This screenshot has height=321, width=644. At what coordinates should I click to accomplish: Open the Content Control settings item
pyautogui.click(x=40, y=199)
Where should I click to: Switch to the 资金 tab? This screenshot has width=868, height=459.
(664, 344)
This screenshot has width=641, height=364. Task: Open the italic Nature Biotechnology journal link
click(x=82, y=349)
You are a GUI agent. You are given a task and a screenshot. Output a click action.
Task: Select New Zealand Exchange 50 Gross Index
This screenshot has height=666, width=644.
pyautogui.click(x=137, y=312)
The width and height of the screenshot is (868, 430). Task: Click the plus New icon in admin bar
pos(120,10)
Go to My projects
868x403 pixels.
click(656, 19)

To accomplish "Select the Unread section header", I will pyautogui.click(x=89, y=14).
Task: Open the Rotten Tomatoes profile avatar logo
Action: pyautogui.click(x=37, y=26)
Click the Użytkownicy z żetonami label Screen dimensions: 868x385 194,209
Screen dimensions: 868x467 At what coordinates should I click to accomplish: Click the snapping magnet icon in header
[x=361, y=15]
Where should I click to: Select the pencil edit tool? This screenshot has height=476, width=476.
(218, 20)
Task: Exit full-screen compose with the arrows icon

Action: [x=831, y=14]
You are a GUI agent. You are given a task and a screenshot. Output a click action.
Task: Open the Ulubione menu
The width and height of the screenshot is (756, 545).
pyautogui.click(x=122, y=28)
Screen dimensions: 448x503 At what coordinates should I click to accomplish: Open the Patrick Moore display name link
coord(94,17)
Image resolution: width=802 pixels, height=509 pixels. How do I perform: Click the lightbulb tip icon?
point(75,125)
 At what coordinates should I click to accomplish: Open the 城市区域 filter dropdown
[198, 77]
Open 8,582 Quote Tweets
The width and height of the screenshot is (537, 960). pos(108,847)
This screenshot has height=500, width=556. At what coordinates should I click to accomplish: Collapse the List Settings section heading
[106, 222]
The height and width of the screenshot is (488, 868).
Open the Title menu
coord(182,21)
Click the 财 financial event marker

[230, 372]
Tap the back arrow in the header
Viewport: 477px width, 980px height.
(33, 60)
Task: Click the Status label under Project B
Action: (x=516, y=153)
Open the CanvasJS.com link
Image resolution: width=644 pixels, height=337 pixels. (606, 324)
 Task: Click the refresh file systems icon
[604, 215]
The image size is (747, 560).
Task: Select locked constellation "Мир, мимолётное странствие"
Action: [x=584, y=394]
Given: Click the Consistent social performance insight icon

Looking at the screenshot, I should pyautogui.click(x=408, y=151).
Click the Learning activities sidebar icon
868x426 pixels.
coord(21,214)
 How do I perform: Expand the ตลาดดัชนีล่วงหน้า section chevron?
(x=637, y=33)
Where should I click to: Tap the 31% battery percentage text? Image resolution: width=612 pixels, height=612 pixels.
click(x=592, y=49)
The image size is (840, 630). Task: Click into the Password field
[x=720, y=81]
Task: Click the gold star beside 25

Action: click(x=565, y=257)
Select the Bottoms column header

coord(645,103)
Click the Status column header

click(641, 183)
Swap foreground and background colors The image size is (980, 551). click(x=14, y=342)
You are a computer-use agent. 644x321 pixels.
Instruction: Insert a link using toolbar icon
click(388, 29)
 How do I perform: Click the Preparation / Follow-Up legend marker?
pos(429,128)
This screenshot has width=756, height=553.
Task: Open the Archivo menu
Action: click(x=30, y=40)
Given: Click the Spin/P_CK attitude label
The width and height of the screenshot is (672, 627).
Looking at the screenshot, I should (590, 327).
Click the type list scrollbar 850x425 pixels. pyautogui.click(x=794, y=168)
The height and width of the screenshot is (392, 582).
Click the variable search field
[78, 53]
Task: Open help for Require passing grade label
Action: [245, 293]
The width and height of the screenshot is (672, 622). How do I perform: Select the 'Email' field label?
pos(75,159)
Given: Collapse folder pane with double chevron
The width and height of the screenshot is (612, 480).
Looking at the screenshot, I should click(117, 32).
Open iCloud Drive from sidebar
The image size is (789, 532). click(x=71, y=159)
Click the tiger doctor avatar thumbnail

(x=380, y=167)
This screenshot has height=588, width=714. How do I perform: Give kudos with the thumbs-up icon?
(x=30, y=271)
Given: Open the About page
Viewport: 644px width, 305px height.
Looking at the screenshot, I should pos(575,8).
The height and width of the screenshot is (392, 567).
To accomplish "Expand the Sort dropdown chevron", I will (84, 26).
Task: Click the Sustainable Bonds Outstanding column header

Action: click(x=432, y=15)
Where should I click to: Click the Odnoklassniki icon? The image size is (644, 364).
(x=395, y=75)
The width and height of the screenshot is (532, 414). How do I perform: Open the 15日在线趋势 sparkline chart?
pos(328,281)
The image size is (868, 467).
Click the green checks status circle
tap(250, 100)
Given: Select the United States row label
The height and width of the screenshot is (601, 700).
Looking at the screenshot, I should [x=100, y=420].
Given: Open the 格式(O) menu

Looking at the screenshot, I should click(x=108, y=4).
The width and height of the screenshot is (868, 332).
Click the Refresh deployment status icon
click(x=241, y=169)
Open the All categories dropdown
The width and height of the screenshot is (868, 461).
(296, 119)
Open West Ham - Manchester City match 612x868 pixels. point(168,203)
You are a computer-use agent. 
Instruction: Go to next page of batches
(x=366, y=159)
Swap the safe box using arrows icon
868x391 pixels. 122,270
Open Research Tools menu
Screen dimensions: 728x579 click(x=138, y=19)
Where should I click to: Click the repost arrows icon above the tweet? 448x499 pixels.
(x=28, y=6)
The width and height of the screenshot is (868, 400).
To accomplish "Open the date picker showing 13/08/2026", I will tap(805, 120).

Activity
Please report every line among the entries that includes "agent".

Response
You are a GUI agent. You are given a task and a screenshot. Output a click action.
You are a GUI agent. You are given a task and a screenshot. Output a click action.
You are a computer-use agent. 644x321 pixels.
You are a computer-use agent. 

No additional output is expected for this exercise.